__SELECTED EXTRACT__
'''

It is an undesigned propriety in Isaiah 7, and therefore a mark of truth, that the place of meeting was the pool; for there it was we know, from the independent history in Chronicles, that Hezekiah his son, subsequently in Sennacherib's invasion, with much people stopped the waters without the city to cut off the enemy's supply (2 Chronicles 32:3-5). The place was appropriate to Isaiah's message from God that their labors were unnecessary, for God would save the city; it was also suitable for addressing the king and the multitude gathered for the stopping of the waters there. Isaiah told Ahaz to "ask a sign," i.e. a miraculous token from God that He would keep His promise of saving Jerusalem.

Ahaz hypocritically refused to "tempt the Lord" by asking one. What mock humility in one who scrupled not to use God's brazen altar to divine with, and had substituted for God's altar in God's worship the pattern, which pleased his aesthetic tastes, of the idol altar at Damascus (2 Kings 16:11-15); perhaps the adoption of this pattern, an Assyrian one, was meant as a token of vassalage to Assyria, by adopting some of their religious usage's and idolatries; indeed Tiglath Pileser expressly records in the Assyrian monuments that he held his court at Damascus, and there received submission and tribute of both Pekah of Samaria and Ahaz of Judah. To ask a miraculous sign without warrant would be to tempt (i.e. put to the proof) God; but not to ask, when God offered a sign, was at once tempting and distrusting Him. Ahaz's true reason for declining was his resolve not to do God's will, but to negotiate with Assyria and persevere in idolatry (2 Kings 16:7-8; 2 Kings 16:3-4; 2 Kings 16:10). Thereupon God Himself gave the sign: "a virgin should bring forth Immanuel." (For the primary fulfillment in the birth of a child in Isaiah's time, see IMMANUEL.) The promise of His coming of the line of David guaranteed the perpetuity of David' s seed, and the impossibility of the two invaders setting aside David's line of succession. Ahaz is named Jeho-Ahaz (or Yahu-Khazi) in the Assyrian inscriptions.

'''

__STORED DATA__
'''

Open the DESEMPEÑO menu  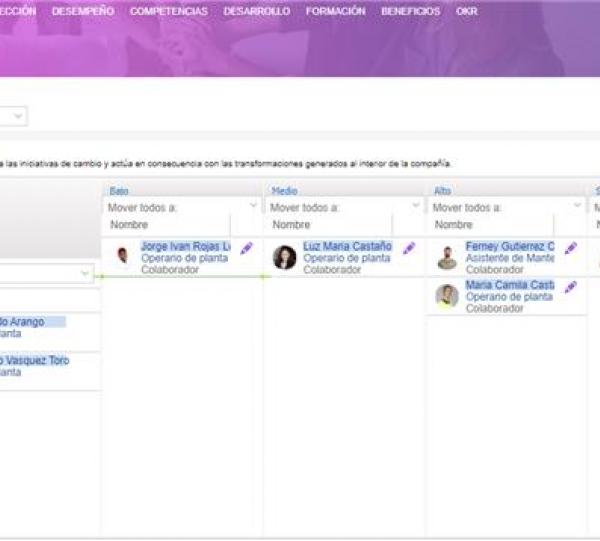(83, 11)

'''

__COMPLETE THE FOLLOWING__
A. Answer these questions from the passage on Ahaz:
(i) Where did the meeting with Isaiah take place?
(ii) The pattern of which altar did Ahaz substitute for God's altar?
(iii) By what name is Ahaz called in the Assyrian inscriptions?
B. Write the next few sentences of the passage on Ahaz, picking up after its final sentence.
The listing is separate material, unrelated to the passage on Ahaz.

__ANSWERS BELOW__
A.
(i) At the pool.
(ii) The idol altar at Damascus.
(iii) Jeho-Ahaz (or Yahu-Khazi).

B.
Pekah slew 120,000 valiant men of Judah in one day, "because they had forsaken the Lord God of their fathers"; Zichri of Ephraim slew the king's son Maaseiah, and Azrikim the governor of his house, and Elkanah next to the king. Israel carried captive 200,000, and much spoil, to Samaria. But Oded the prophet constrained them to restore the captives fed, arrayed, and shod, and the feeble mounted upon asses, to their brethren at Jericho. Pekah took Elath, which Uzziah or Ahaziah had restored to Judah, a flourishing port on the Red Sea; "the Syrians" according to KJV "came and dwelt in it": or, reading (2 Kings 16:6) Adomim for Aromim, "the Edomites"; who also came and smote Judah on the E., and carried away captives (2 Chronicles 28:17-18), while the Philistines were invading the. S. and W., the cities of the low hill country (shephelah ), Bethshemesh, Ajalon, Gederoth, Shocho, Timnah, Gimzo. The feeble Ahaz, retributively" brought low," even as he had "made naked" (stripped of the true defense, Jehovah, Exodus 32:25, by sin) Judah, sought deliverance by becoming Tiglath Pileser's vassal (1 Kings 16:7-10).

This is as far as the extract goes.